Items from a dataset
-- Opening Marker --
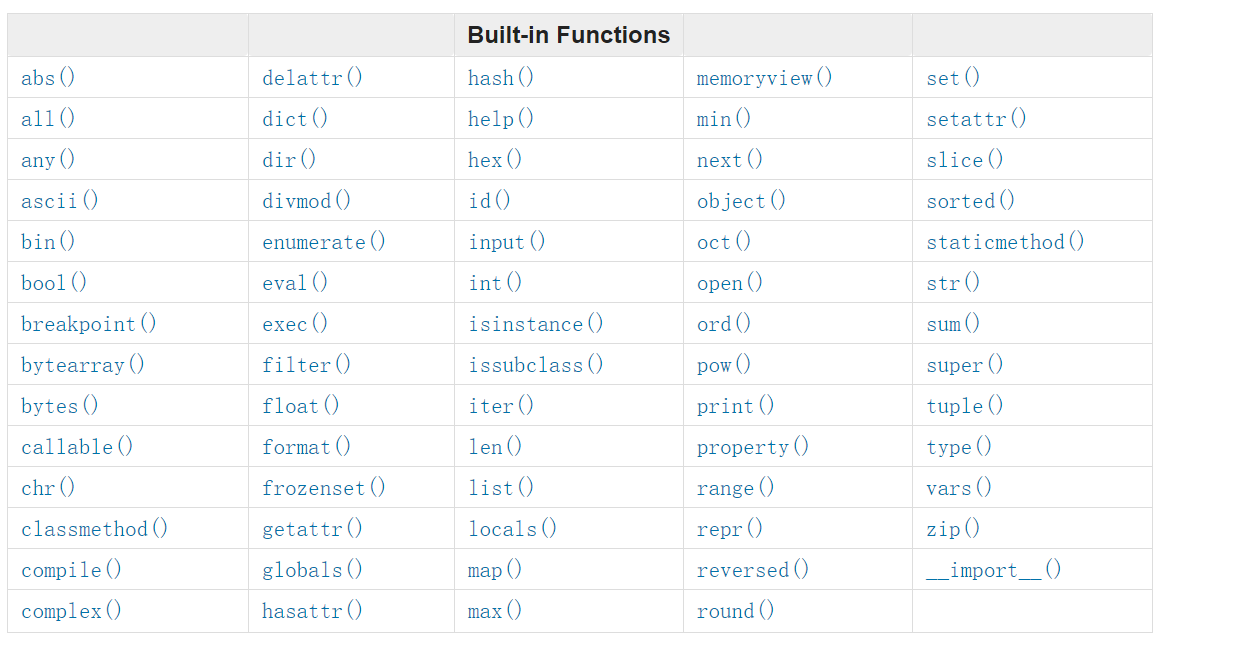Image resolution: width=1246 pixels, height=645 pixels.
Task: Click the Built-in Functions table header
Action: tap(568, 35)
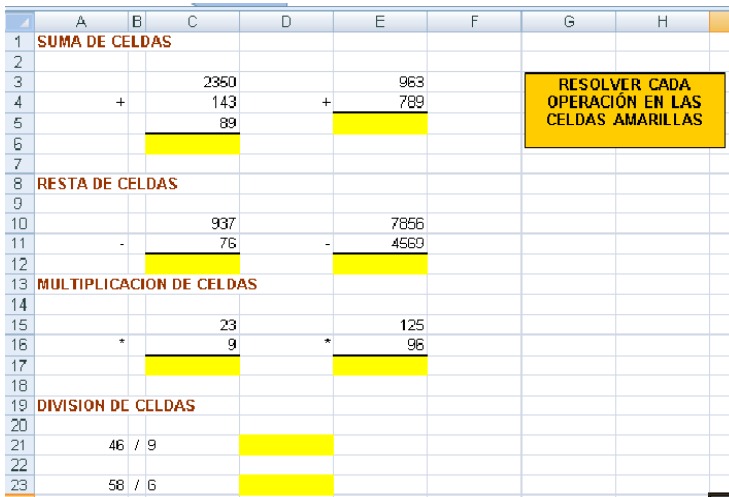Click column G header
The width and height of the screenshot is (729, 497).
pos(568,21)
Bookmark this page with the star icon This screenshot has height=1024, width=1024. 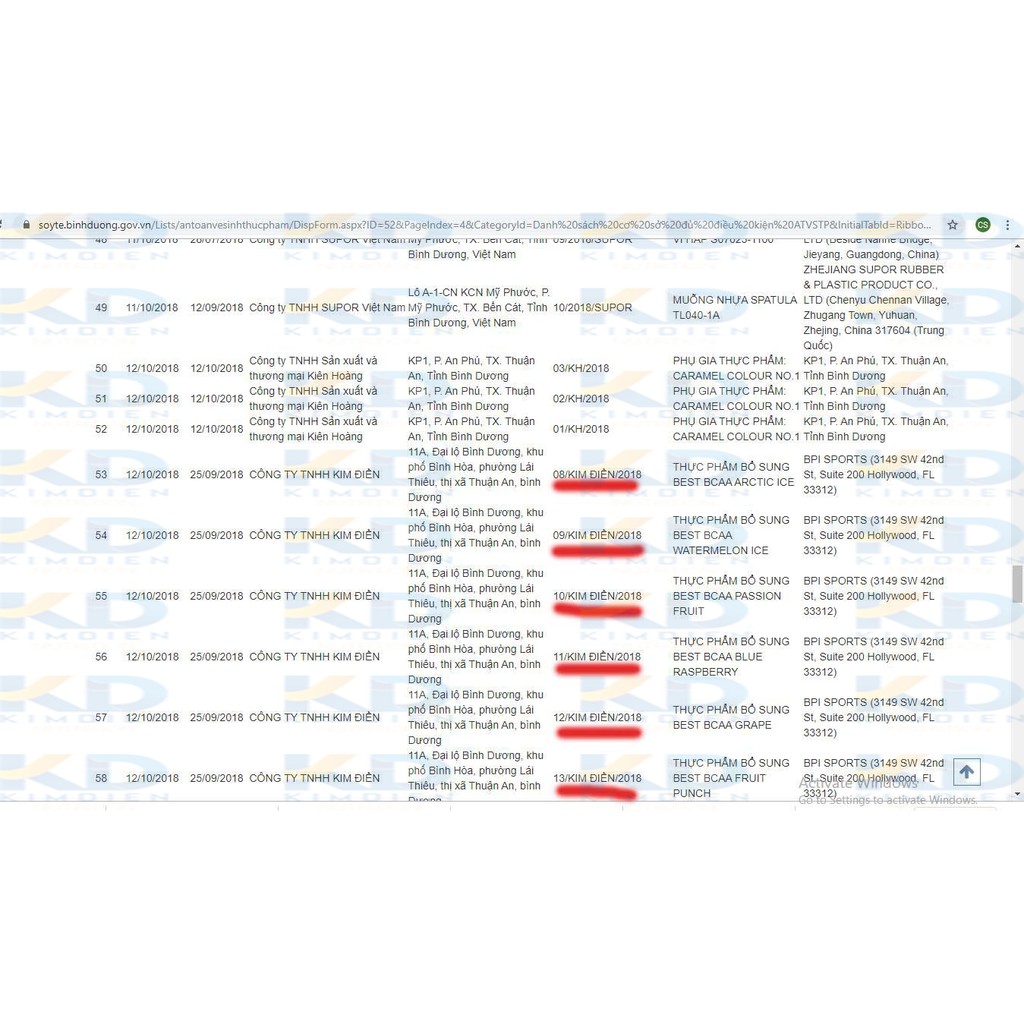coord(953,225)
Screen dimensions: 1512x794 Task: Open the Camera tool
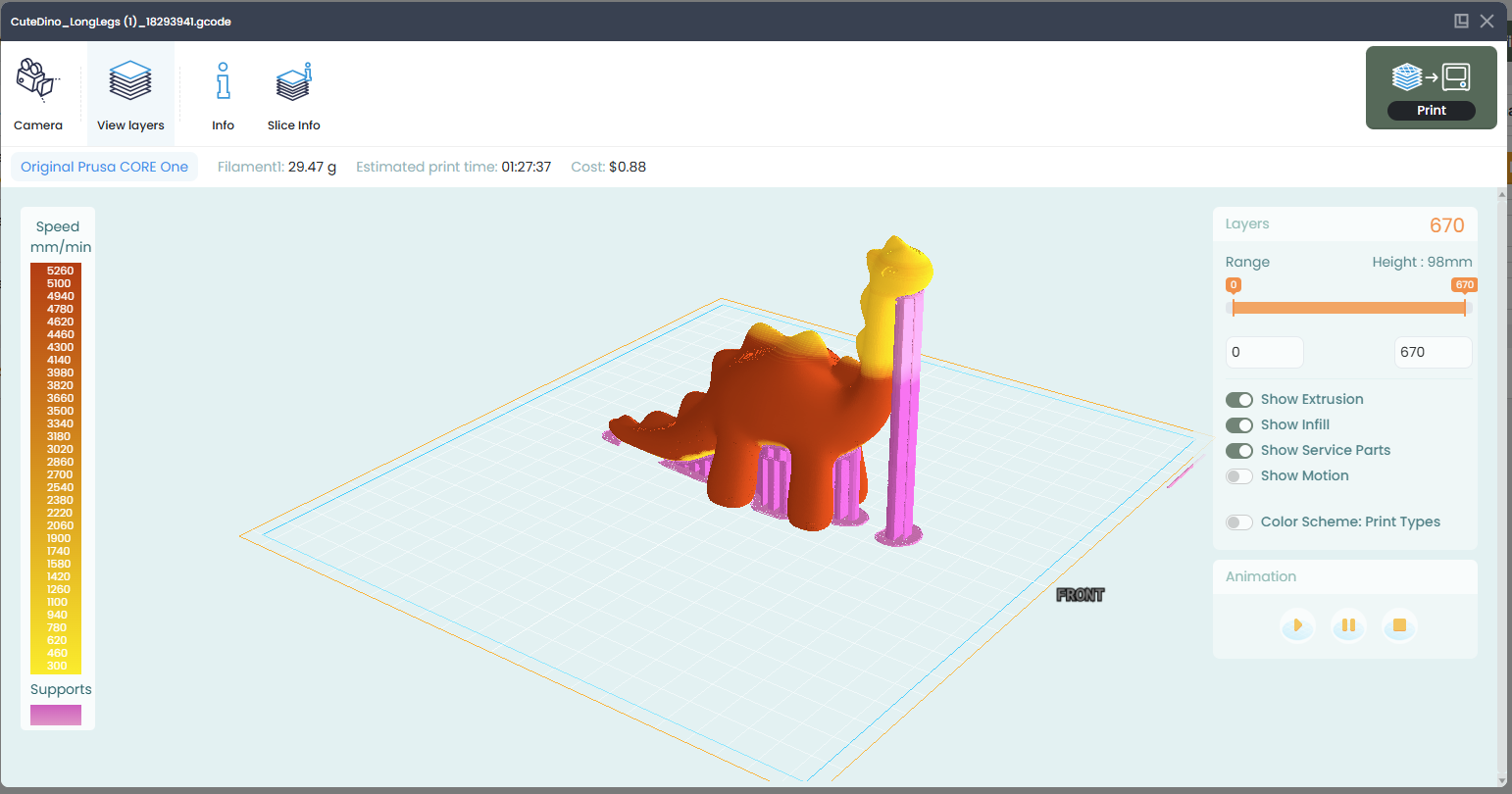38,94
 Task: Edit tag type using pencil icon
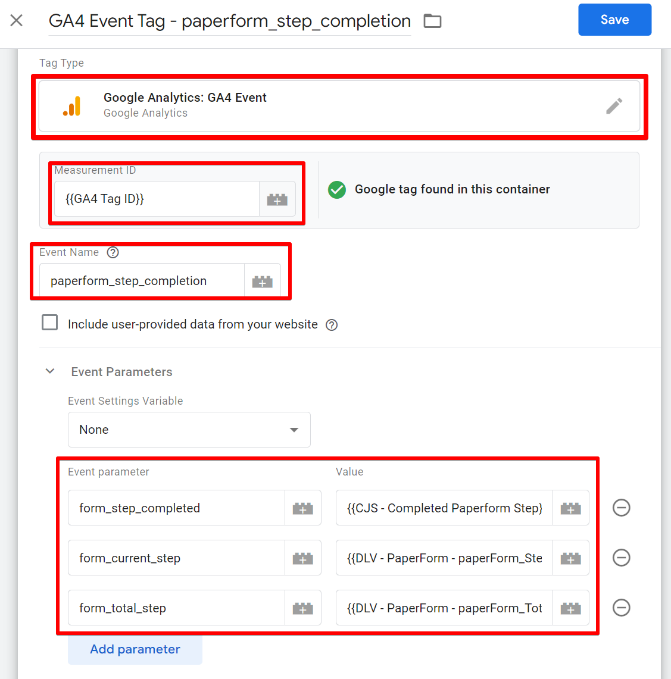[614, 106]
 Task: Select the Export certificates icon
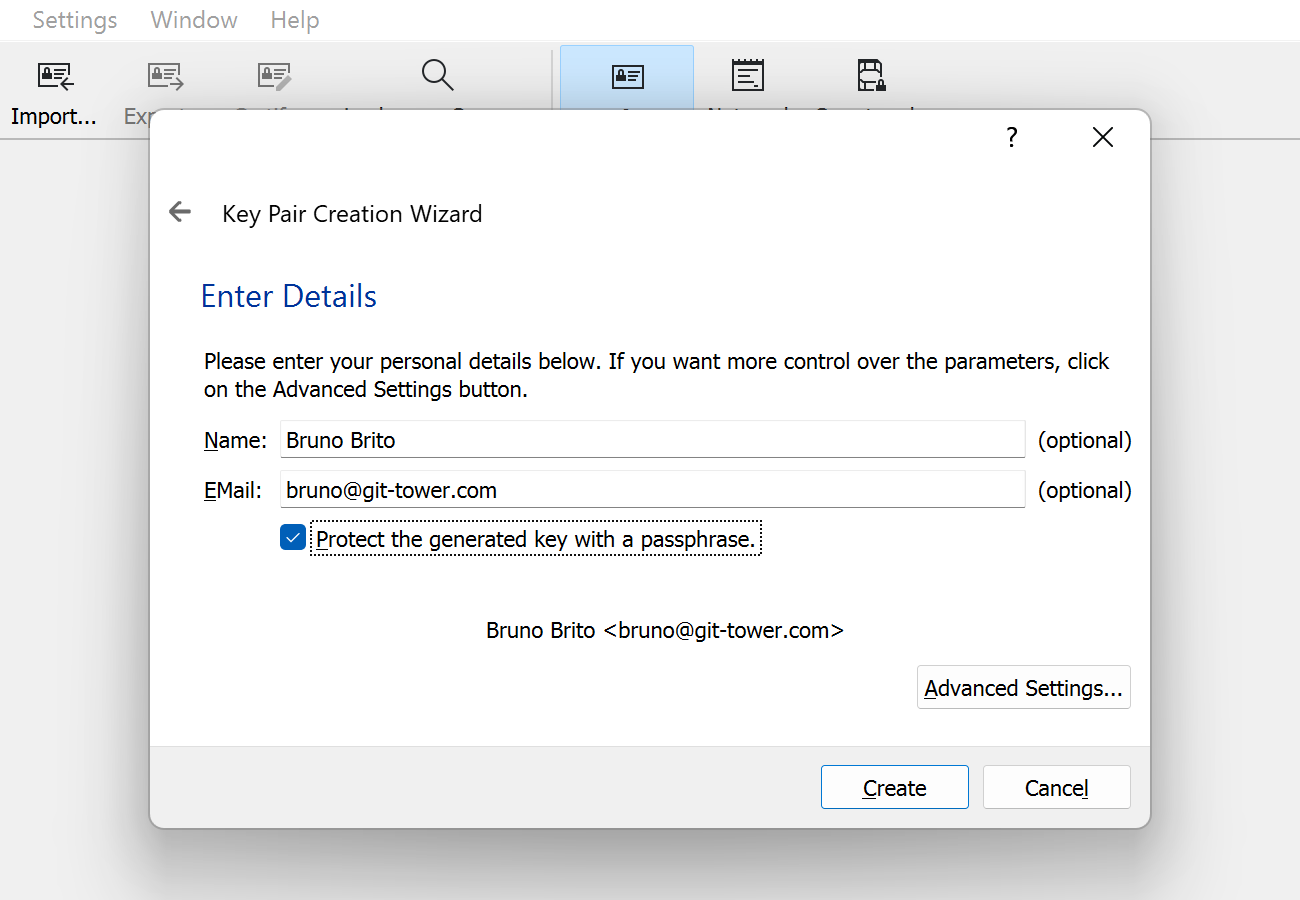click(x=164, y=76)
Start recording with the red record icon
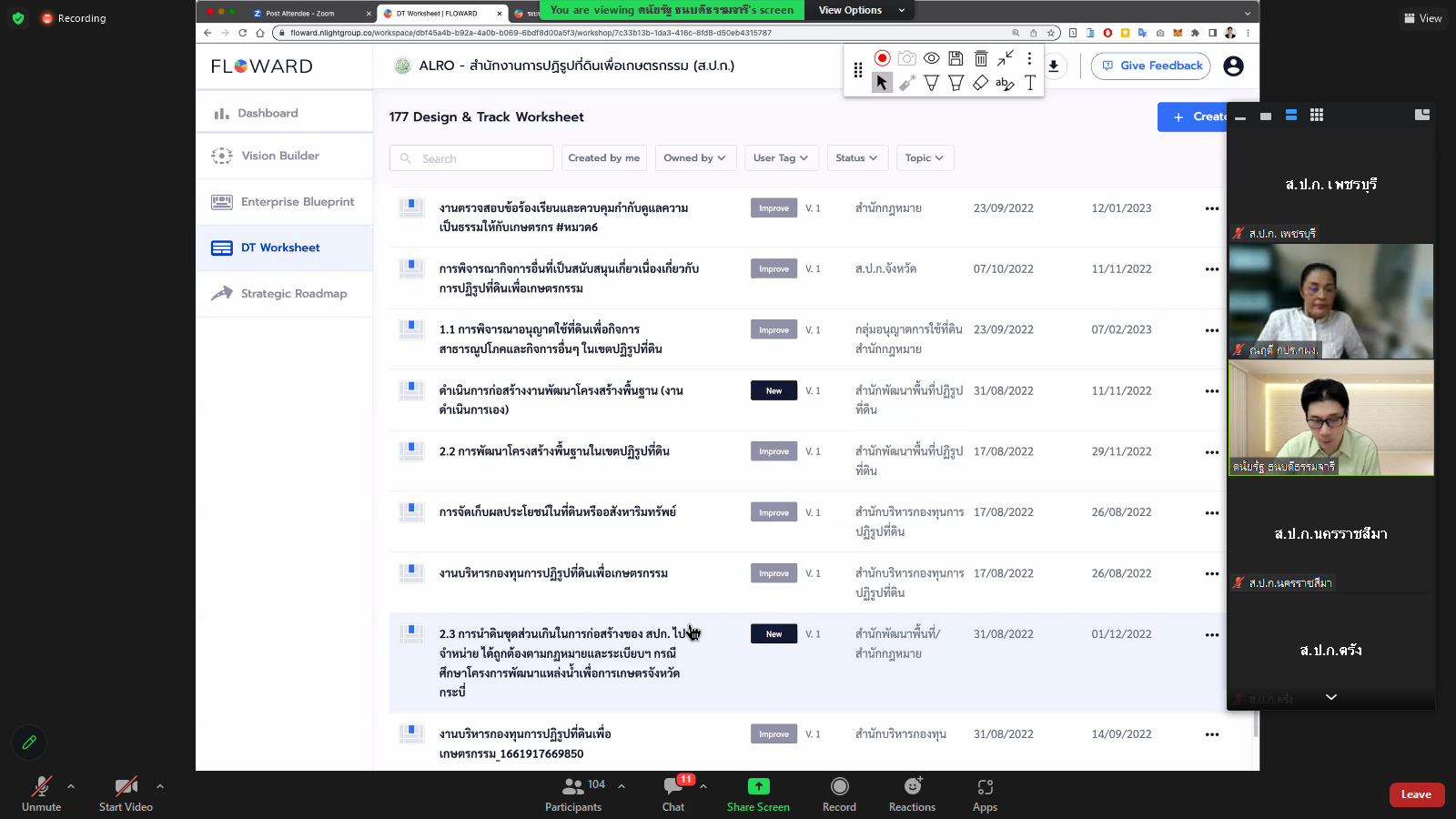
-- Closing Marker --
Output nothing except the lines from the one containing "Task: Select the Export certificates icon" through the final line of the entries, repeated exactly and free of pictures.

Task response –
 Task: Select the Export certificates icon
click(x=164, y=76)
Start recording with the red record icon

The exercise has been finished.